RECORDS TO PROCESS -
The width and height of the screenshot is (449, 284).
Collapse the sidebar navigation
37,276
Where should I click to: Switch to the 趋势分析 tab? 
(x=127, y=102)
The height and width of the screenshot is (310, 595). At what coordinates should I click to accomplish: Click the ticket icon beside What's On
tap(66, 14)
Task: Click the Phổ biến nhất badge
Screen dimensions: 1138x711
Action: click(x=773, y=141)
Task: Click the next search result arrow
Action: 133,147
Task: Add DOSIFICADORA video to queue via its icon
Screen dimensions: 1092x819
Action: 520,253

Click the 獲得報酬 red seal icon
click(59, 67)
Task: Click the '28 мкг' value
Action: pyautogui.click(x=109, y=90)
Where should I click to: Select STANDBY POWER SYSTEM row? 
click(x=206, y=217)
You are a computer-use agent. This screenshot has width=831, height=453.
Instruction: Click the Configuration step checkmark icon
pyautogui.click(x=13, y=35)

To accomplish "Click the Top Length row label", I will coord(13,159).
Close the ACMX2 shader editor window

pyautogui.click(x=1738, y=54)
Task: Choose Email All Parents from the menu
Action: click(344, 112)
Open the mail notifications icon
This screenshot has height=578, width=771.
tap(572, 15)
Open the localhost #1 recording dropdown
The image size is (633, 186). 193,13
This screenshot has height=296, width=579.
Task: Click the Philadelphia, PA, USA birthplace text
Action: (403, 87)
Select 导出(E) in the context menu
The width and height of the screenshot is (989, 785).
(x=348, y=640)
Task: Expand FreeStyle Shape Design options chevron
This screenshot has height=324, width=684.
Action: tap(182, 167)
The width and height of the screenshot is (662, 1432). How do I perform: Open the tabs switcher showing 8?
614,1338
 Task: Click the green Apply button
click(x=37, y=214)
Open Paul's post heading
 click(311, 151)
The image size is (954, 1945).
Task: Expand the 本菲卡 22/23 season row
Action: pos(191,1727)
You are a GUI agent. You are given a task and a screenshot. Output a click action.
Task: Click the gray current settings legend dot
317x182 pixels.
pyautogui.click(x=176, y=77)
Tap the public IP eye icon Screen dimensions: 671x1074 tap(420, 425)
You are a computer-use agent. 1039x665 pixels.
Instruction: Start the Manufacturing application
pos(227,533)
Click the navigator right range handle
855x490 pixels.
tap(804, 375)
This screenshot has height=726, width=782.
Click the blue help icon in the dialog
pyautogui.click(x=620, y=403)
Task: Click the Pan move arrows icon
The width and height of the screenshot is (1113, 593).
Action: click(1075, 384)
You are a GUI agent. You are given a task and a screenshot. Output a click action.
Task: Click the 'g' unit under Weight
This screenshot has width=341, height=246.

ASSIGNMENT -
Say only how many lines among the entries above contain the string "agent".

WRITTEN SOLUTION -
4